Unfortunately, that isn’t what “all the economics show.” What they really show — what they have always shown — is that when government raises the lowest hourly wage at which a worker may lawfully be hired, a lot of people lose their jobs. For decades, politicians and pundits have been debating the issue, and for decades reality has been rendering a consistent verdict: Artificially hiking the minimum wage causes the most vulnerable workers in society to lose their jobs.

“Look, no one should work 40 hours a week and live below the poverty wage,” Biden said on CBS. “And if you’re making less than $15 an hour, you’re living below the poverty wage.” In truth, only about 1 percent of full-time workers make the minimum wage, and a full-time job at $15 an hour would actually put a single worker well above the poverty line. But Biden’s larger point is certainly true: In most of America, it is hard to live on less than $15 an hour.

It is infinitely harder, however, to live on $0 an hour. And that is what many of the least-skilled, most precarious workers in America will be making if the hourly minimum wage climbs by more than 100 percent.

This isn’t an ideological talking point. It is an almost wholly noncontroversial proposition, supported by a vast empirical literature on the consequences of minimum-wage laws. That literature is as old as the first federal minimum wage — established by Congress at 25 cents in 1938, the law instantly caused tens of thousands of unskilled Black Americans to be thrown out of work. And it is as recent as a fresh study released Monday by the impartial Congressional Budget Office.

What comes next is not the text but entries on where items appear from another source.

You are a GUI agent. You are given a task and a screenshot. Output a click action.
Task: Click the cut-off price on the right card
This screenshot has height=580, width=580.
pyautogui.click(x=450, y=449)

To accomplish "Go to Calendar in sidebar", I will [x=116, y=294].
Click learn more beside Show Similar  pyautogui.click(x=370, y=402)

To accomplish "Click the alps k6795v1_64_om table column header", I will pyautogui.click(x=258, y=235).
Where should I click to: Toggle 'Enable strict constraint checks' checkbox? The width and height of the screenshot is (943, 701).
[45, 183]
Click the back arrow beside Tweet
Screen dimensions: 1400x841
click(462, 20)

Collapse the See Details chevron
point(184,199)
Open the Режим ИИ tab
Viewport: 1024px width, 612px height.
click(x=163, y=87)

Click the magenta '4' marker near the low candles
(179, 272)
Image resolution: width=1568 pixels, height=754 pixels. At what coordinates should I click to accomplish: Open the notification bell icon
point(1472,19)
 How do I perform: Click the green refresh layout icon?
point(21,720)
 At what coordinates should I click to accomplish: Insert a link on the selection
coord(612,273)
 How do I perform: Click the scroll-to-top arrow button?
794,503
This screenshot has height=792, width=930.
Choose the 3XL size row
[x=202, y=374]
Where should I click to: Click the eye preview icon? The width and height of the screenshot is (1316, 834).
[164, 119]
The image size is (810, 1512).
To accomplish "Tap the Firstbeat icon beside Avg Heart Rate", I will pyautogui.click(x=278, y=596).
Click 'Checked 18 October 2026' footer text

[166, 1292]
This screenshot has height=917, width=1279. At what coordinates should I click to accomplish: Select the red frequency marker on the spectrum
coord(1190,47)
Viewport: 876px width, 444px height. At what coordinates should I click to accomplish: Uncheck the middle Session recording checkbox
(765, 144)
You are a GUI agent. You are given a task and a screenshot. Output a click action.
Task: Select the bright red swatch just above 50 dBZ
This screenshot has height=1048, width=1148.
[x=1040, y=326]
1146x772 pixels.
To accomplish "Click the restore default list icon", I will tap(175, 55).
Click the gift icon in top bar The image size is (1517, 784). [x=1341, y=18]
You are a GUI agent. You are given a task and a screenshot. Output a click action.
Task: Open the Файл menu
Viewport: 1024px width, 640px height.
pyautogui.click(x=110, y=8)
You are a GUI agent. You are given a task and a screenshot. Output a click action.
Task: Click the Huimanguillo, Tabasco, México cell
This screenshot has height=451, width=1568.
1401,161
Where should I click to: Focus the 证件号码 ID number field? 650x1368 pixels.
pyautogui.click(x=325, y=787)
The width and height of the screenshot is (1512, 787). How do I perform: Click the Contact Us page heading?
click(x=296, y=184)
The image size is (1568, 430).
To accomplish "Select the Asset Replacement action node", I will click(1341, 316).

In a headline, The Boston Globe spotlighted the new study’s most important finding: “Minimum wage hike to $15 an hour by 2025 would result in 1.4 million unemployed, nonpartisan Congressional Budget Office says.” To be sure, many workers would see an upward bump in their paychecks. But those raises would come at the expense of the nation’s most vulnerable employees — the ones who are employable at $7.25 an hour, but whose minimal skills, poor schooling, or geographic location makes it untenable for an employer to keep them on the payroll at more than twice that sum.

With the best will in the world, Congress cannot make the value of anyone’s labor leap from $7.25 an hour to $15.00 an hour merely by passing a bill. Nor can it repeal the Law of Demand: If lawmakers make it more costly to employ low-skilled workers, then fewer low-skilled workers will be employed. Advocates use the language of justice and compassion to press for a higher minimum wage, but there is nothing just or compassionate about consigning 1.4 million Americans to joblessness.

Minimum-wage laws were born in racism. They were devised more than a century ago with the undisguised intent of pricing Black workers out of the labor force. Early minimum-wage floors were also championed by eugenicists, who saw them as an aid to their goal of eliminating what they regarded as inferior human beings.In 1913, for example, the Columbia University economist Henry Seager explicitly linked adoption of a minimum wage to a policy of “courageously cut[ting] off lines of heredity that have been proved to be undesirable by isolation or sterilization.”

To supporters of minimum-wage laws today, such views would be repugnant. But the economic impact of such laws hasn’t changed. They still make it more expensive to hire marginalized workers. They still penalize Americans with few skills, no experience, inferior education, or a weak social network. Lawmakers’ objective may be benevolent. Their impact is anything but.

Minimum-wage jobs are the first rung on the ladder to financial security. The lower that rung, the more workers who can reach it and move up from there to the next rung, and then the next. If Congress raises the minimum wage, that first rung will be pushed higher. And 1.4 million vulnerable workers will end up unemployed.